== Segment start ==

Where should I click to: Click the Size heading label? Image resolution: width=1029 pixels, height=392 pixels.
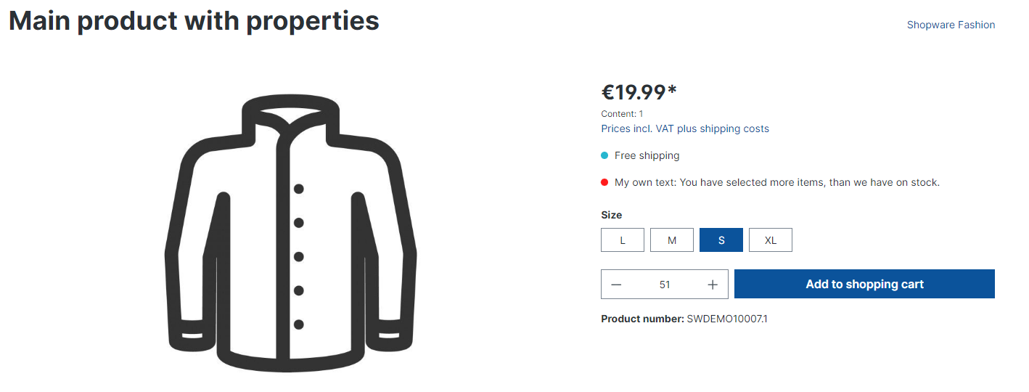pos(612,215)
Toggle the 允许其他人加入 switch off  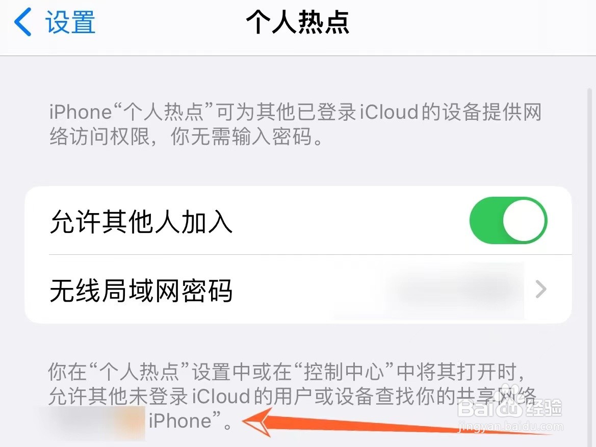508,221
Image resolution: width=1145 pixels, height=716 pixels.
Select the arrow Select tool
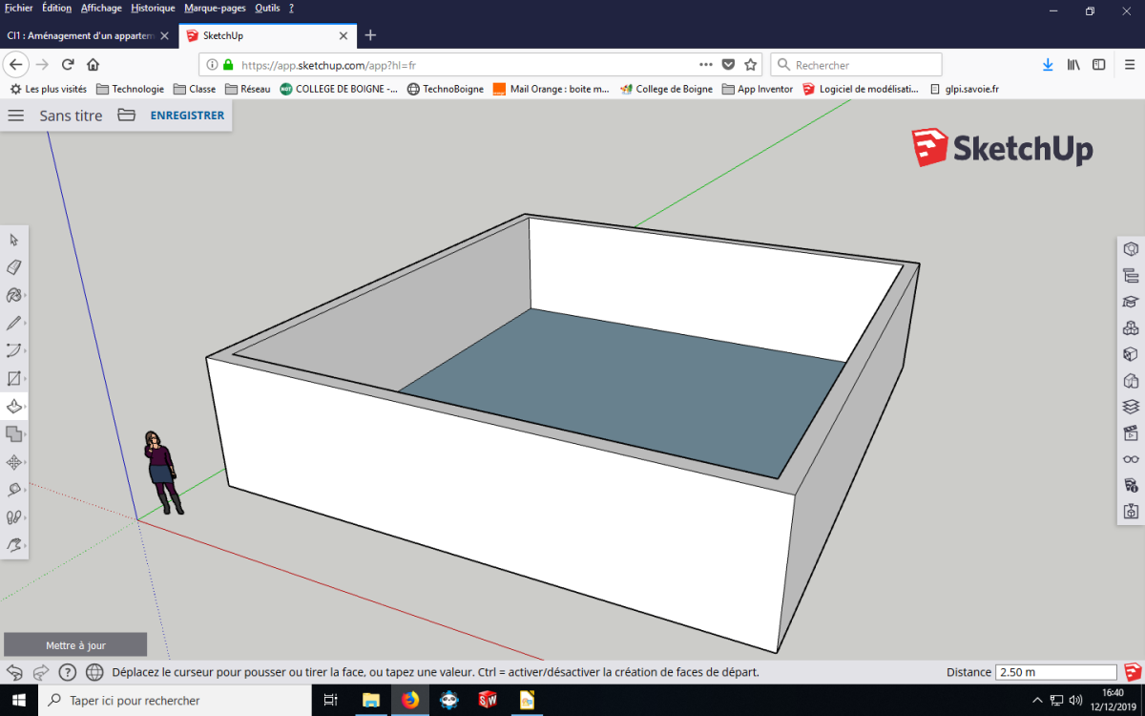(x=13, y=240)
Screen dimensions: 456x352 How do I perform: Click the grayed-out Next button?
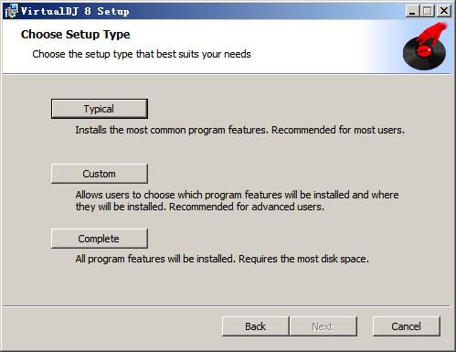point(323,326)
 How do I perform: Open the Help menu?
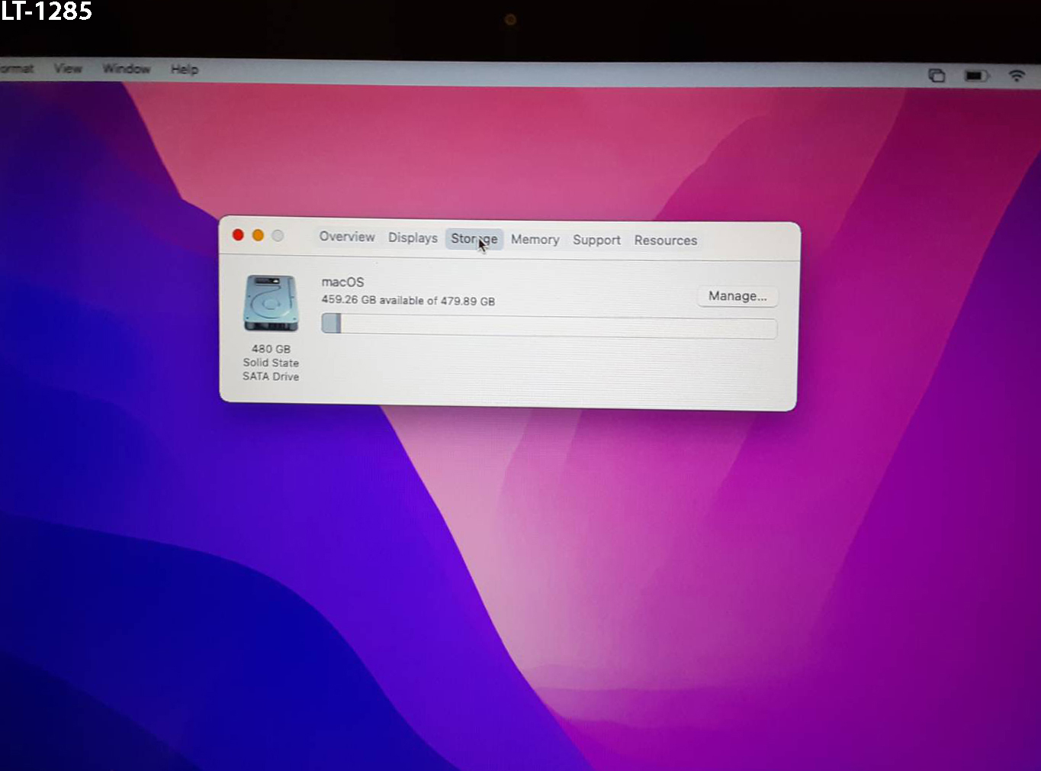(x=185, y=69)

== Segment end ==

### TASK DETAILS
An exact copy of the lines from the one with "Image resolution: width=1145" through the last line of the records, inclusive, is required, with all pictures left out.

### RESULT
Image resolution: width=1145 pixels, height=716 pixels.
Select the arrow Select tool
(x=13, y=240)
Screen dimensions: 456x352 How do I perform: Click the grayed-out Next button?
point(323,326)
 How do I perform: Open the Help menu?
(x=185, y=69)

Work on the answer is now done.